Task to carry out: Leaving out every picture, output the records below exactly as they are.

Data for review:

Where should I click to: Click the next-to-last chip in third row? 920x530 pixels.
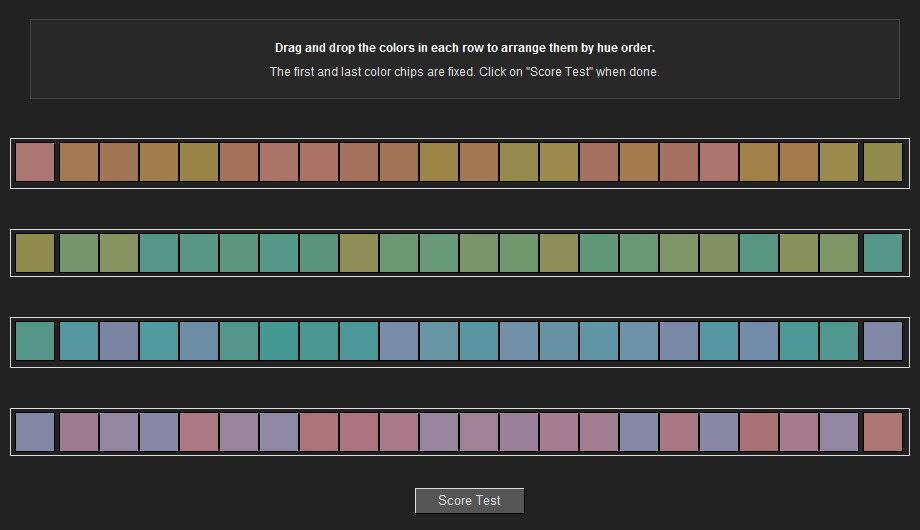point(839,341)
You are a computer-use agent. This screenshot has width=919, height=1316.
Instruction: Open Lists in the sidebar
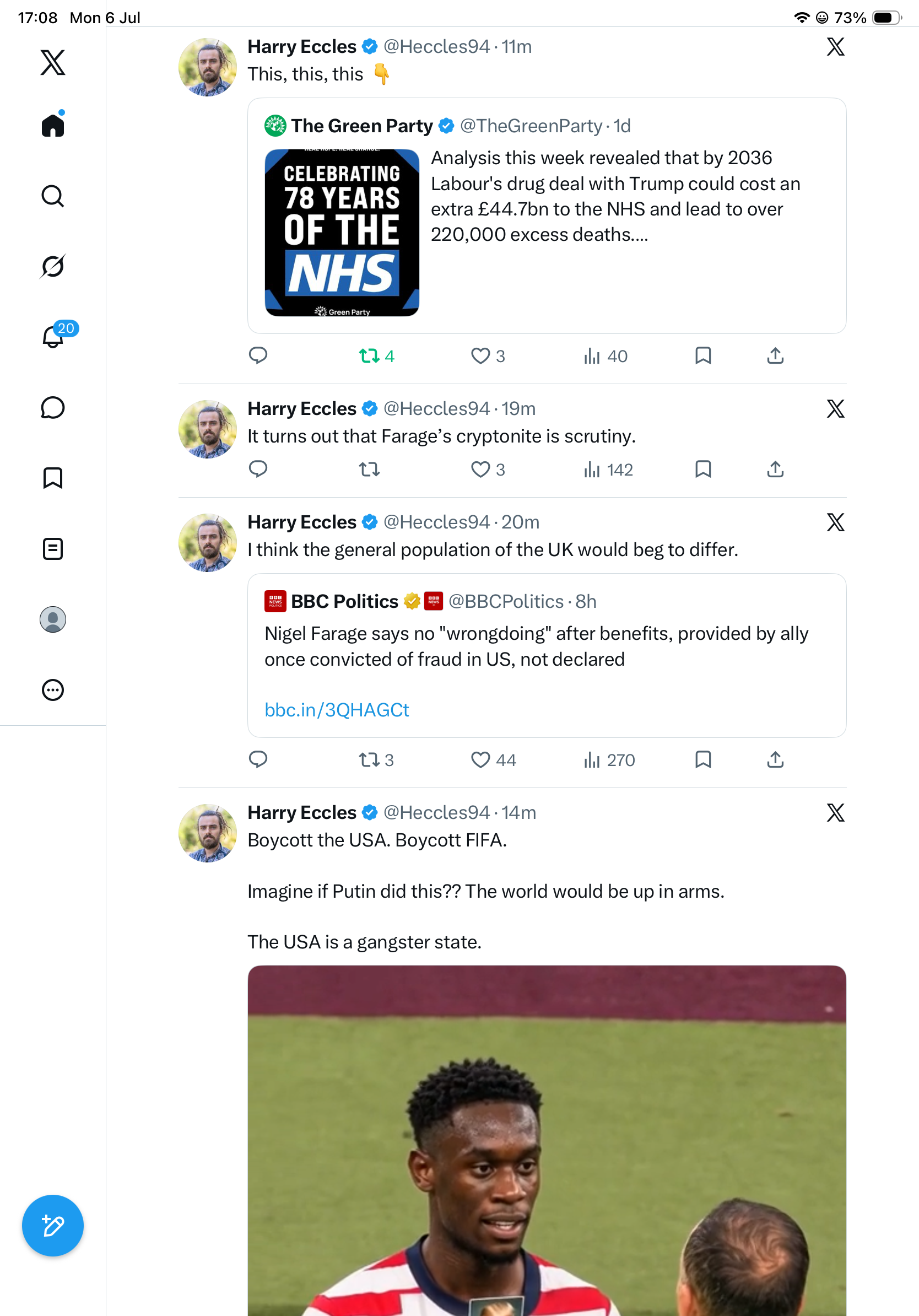[53, 548]
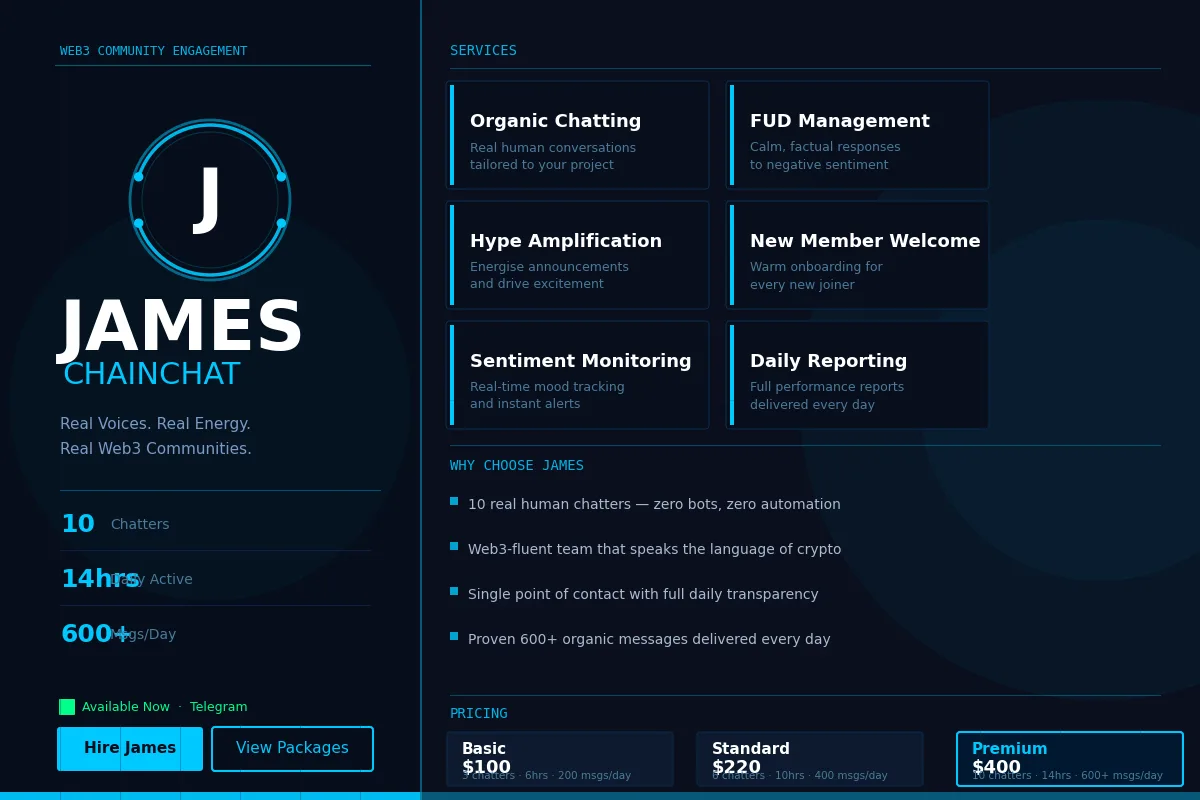Click the bullet beside Single point of contact
This screenshot has width=1200, height=800.
454,591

Result below:
Where should I click to: Click the next-to-last chip in third row? 920x530 pixels.
point(839,341)
You are a computer-use agent. This screenshot has width=919, height=1316.
Instruction: Open Lists in the sidebar
[53, 548]
Click the bullet beside Single point of contact
This screenshot has width=1200, height=800.
454,591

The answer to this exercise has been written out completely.